The numbers they put on these products, as in taking a product of refined sugar and claiming it's part of an outrageouly high normal allotment of carbohydrates, is what is sending us into a tailspin health wise.

Yeah, I'm sounding preachy right now, but seriously?

People don't realize that they go to the doctor presenting with health concerns, and are given options/solutions that are so watered down that it does little but lead them further down the road towards a disease?

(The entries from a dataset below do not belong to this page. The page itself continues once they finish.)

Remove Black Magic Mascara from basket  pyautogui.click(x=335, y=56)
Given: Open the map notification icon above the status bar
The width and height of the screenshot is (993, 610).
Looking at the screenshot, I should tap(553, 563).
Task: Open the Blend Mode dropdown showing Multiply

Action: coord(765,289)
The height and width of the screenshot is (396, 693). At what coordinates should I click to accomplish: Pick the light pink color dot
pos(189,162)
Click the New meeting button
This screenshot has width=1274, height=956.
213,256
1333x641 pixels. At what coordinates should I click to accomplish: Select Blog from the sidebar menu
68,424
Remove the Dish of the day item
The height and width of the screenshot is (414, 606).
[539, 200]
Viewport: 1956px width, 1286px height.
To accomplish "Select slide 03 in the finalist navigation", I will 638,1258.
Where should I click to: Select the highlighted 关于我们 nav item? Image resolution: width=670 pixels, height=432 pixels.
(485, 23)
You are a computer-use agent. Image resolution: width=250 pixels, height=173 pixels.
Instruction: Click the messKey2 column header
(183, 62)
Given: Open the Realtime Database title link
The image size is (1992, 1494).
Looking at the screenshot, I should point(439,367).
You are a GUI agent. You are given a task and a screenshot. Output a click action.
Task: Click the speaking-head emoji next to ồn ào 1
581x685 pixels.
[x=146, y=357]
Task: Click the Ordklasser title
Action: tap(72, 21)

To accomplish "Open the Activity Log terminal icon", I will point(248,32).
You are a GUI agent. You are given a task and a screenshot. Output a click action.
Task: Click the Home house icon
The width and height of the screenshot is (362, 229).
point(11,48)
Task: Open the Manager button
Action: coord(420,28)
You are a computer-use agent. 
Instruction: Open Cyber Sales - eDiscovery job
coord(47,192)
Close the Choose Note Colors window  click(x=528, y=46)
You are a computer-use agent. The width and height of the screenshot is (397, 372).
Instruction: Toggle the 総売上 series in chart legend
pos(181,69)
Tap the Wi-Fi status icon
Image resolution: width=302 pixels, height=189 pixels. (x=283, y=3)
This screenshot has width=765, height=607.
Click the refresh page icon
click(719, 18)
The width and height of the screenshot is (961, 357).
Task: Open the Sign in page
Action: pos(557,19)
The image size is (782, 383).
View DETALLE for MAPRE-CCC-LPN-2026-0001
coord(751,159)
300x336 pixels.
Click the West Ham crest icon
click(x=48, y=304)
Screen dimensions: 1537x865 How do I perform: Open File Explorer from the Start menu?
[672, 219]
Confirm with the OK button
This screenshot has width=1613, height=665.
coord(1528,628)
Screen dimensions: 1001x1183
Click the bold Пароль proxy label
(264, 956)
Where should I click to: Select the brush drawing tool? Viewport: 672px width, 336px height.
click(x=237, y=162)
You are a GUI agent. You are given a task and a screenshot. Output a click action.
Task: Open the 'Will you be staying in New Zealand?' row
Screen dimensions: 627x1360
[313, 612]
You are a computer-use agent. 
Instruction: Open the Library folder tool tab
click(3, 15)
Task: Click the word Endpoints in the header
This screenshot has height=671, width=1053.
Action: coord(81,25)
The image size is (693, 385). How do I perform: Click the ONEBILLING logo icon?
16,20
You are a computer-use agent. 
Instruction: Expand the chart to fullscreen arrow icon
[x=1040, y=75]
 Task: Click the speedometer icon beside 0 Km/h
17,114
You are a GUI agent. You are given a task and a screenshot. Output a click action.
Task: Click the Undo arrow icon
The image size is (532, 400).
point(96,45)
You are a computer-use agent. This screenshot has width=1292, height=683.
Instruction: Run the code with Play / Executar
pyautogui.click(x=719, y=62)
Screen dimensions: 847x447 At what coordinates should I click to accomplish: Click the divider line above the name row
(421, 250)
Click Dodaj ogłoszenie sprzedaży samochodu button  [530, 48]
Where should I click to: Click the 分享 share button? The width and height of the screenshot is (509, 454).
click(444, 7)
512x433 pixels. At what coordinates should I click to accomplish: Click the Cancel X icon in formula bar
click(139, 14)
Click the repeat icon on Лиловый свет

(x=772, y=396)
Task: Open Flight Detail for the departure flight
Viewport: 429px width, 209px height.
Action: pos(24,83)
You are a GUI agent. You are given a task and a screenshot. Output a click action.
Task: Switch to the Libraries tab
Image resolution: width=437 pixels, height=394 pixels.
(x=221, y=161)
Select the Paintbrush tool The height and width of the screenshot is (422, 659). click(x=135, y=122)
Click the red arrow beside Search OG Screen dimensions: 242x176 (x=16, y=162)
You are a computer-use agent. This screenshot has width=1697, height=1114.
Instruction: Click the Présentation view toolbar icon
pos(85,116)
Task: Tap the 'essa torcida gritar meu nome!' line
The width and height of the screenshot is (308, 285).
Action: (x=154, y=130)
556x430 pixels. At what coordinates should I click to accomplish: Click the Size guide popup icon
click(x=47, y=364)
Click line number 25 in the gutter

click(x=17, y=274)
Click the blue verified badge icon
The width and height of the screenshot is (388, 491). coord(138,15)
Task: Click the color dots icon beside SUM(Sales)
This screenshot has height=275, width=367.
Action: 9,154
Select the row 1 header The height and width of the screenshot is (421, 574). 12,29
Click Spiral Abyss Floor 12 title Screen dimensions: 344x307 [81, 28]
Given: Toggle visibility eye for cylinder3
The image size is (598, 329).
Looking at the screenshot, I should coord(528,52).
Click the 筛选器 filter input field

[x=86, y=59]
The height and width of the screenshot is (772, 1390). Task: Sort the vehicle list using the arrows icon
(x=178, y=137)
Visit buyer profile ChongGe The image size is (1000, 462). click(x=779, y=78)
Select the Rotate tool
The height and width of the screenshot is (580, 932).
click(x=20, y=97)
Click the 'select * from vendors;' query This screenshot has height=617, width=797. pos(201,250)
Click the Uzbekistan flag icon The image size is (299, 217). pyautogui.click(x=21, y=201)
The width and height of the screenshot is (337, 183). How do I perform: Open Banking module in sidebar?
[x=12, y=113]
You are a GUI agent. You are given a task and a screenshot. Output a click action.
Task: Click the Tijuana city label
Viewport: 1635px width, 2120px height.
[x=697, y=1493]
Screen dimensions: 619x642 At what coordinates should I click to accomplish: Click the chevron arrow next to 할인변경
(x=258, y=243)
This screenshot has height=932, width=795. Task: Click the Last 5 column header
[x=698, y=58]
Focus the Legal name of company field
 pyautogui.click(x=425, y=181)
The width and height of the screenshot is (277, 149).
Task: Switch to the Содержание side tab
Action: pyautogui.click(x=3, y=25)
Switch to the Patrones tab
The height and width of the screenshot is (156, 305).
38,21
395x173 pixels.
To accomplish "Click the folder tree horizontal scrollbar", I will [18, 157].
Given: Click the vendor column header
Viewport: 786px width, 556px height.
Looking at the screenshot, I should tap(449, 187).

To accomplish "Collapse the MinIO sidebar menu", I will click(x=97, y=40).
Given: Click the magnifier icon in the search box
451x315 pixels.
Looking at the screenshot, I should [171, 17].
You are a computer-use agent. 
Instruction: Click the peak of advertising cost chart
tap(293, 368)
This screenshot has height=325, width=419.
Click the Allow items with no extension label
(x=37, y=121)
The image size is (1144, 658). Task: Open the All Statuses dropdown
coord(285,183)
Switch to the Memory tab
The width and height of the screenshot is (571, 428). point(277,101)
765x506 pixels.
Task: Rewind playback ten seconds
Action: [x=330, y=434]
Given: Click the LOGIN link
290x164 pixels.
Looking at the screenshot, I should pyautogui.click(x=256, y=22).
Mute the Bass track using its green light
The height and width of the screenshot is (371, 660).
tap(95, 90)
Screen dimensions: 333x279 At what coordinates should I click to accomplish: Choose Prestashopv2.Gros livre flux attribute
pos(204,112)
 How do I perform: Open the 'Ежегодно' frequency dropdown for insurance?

In some ways I can't blame doctors. They see so many people walk into their office that feel like even the most insignificant change is like climbing Mt. Everest, and they just say the words, knowing the patient will find any excuse not to make it work....because it's "so haaaaard."

We rely (my opinion) too heavily on what physicians tell us, and won't get off our asses and do our own research, and work to improve our own condition.

Yeah, it would be hard, at first. Whether is be type of food, lack of exercise, facing mental problems, etc., yeah your body and mind are going to fight it, and not want you to get over the hump, where after that, you reap the rewards.
We're impatient. We want results too soon. If you've wrecked your body, it'll take time, more than you realize, to even get it on the right track.





roger
 
  1  
Reply Sun 22 Jan, 2017 05:19 pm
@chai2,
I retrieved a wrapper of Hershey's Special Dark from the trash. Serving size is 36g, calories 170, fats 7g, and carbs at 22g. I'm not going to track down a label for you; you can take my word for it, or not.

I have to wonder about a serving size of 1 & 1/4 bars. Kind of like the servings per can a 14oz can of vegetables being 3 1/2 servings. Nobody is dishing out a half serving.